# [Aim of the task]
Some of the lines below need repeating. Reproduce exactly those between the lines holding "Bli bedriftskunde (347, 2199)" and "পররাষ্ট্র প্রতিমন্ত্রী ব্রিটিশ", inclusive.

# [Provided entries]
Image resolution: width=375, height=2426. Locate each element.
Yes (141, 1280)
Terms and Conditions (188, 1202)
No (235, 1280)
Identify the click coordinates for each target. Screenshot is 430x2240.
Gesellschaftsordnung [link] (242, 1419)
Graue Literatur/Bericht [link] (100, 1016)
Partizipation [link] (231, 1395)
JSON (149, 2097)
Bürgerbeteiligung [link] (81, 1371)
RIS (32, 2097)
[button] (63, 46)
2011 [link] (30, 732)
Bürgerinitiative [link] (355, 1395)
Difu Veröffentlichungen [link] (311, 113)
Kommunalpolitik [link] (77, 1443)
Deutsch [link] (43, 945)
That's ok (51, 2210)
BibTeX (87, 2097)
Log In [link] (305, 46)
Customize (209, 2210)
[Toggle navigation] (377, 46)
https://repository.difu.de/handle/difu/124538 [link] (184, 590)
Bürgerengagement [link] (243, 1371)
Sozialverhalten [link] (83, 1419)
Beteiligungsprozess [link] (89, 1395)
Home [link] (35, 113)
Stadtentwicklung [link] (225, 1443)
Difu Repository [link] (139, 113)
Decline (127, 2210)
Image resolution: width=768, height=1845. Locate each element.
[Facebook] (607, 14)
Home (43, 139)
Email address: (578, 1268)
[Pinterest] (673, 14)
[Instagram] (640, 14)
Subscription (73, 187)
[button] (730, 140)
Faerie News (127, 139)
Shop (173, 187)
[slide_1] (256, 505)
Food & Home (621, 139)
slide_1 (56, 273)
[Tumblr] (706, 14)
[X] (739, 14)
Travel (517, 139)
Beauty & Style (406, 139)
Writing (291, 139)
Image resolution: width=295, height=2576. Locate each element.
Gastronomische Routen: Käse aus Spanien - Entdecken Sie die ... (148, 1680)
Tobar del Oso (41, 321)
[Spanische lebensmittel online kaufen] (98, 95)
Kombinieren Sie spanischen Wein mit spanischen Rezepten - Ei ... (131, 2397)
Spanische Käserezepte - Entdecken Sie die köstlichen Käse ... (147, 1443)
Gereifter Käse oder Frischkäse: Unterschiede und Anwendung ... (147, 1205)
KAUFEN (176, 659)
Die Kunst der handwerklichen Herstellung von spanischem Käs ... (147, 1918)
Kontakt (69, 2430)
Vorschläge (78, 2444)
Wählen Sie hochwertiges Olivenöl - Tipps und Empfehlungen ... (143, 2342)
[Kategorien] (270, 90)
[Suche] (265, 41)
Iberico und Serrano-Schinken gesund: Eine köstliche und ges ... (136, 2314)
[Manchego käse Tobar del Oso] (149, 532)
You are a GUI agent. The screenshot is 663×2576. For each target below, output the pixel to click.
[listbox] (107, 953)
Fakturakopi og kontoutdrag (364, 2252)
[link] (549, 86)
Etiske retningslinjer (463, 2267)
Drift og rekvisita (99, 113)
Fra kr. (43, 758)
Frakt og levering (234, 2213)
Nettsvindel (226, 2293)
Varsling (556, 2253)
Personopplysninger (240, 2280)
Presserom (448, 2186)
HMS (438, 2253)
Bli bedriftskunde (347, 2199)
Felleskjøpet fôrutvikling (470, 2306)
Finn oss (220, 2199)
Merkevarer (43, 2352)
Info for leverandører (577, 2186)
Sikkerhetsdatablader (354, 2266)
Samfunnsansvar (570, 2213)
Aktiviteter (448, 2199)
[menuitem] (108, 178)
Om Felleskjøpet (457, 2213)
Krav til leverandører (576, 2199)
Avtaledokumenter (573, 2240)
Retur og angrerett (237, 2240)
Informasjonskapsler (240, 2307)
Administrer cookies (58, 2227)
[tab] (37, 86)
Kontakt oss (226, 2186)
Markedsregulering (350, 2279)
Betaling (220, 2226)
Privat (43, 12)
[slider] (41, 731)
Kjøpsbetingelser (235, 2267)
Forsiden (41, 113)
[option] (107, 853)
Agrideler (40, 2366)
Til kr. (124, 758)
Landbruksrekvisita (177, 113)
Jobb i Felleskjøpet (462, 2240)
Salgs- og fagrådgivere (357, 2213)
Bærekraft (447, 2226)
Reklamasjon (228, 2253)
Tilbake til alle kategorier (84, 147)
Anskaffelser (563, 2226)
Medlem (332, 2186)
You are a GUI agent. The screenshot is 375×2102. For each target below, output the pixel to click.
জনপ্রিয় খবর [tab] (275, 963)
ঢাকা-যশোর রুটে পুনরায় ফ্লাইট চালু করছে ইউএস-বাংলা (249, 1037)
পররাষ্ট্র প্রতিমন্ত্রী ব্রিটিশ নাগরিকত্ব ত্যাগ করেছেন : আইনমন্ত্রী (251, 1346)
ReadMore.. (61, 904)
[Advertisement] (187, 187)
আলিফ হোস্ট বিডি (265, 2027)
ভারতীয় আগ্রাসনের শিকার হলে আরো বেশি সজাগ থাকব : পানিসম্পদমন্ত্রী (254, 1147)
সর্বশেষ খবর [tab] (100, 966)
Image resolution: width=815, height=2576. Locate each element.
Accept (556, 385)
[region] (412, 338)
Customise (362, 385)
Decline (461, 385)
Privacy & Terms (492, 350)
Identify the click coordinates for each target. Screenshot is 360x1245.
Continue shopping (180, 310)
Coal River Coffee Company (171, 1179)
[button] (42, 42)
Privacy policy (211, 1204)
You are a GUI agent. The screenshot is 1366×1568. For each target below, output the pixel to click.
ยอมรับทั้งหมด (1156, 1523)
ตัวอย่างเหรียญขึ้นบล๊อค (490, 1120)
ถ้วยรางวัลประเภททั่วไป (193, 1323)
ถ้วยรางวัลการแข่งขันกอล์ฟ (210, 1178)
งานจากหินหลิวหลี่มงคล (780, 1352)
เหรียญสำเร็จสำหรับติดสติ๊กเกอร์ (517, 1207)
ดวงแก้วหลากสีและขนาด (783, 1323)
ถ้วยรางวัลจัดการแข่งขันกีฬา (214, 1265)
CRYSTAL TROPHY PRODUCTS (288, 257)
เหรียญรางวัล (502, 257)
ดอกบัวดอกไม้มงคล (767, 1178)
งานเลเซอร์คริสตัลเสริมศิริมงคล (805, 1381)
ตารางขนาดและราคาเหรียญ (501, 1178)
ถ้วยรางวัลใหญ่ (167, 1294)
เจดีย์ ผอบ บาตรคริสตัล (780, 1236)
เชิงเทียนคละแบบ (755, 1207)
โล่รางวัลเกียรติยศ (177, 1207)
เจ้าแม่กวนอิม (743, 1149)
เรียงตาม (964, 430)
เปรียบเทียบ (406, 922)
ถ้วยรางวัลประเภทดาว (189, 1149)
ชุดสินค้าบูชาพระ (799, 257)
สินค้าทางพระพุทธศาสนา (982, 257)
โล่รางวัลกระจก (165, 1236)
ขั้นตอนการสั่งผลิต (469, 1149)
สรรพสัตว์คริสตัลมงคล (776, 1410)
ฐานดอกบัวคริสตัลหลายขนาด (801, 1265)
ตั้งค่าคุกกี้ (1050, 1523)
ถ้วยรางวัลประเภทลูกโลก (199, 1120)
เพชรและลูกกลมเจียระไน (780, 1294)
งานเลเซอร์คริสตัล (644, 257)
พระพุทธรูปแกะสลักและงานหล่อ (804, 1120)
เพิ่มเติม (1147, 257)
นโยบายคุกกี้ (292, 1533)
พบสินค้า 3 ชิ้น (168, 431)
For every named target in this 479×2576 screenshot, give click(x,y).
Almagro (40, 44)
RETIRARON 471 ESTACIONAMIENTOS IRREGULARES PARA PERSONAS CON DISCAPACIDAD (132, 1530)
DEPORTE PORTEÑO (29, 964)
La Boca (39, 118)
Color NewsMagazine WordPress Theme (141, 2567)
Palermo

# [Written response]
Bli bedriftskunde (347, 2199)
Felleskjøpet fôrutvikling (470, 2306)
Finn oss (220, 2199)
Merkevarer (43, 2352)
Info for leverandører (577, 2186)
Sikkerhetsdatablader (354, 2266)
Samfunnsansvar (570, 2213)
Aktiviteter (448, 2199)
[menuitem] (108, 178)
Om Felleskjøpet (457, 2213)
Krav til leverandører (576, 2199)
Avtaledokumenter (573, 2240)
Retur og angrerett (237, 2240)
Informasjonskapsler (240, 2307)
Administrer cookies (58, 2227)
[tab] (37, 86)
Kontakt oss (226, 2186)
Markedsregulering (350, 2279)
Betaling (220, 2226)
Privat (43, 12)
[slider] (41, 731)
Kjøpsbetingelser (235, 2267)
Forsiden (41, 113)
[option] (107, 853)
Agrideler (40, 2366)
Til kr. (124, 758)
Landbruksrekvisita (177, 113)
Jobb i Felleskjøpet (462, 2240)
Salgs- og fagrådgivere (357, 2213)
Bærekraft (447, 2226)
Reklamasjon (228, 2253)
Tilbake til alle kategorier (84, 147)
Anskaffelser (563, 2226)
Medlem (332, 2186)
You are a GUI agent. The screenshot is 375×2102. For each target below, output the pixel to click.
জনপ্রিয় খবর [tab] (275, 963)
ঢাকা-যশোর রুটে পুনরায় ফ্লাইট চালু করছে ইউএস-বাংলা (249, 1037)
পররাষ্ট্র প্রতিমন্ত্রী ব্রিটিশ নাগরিকত্ব ত্যাগ করেছেন : আইনমন্ত্রী (251, 1346)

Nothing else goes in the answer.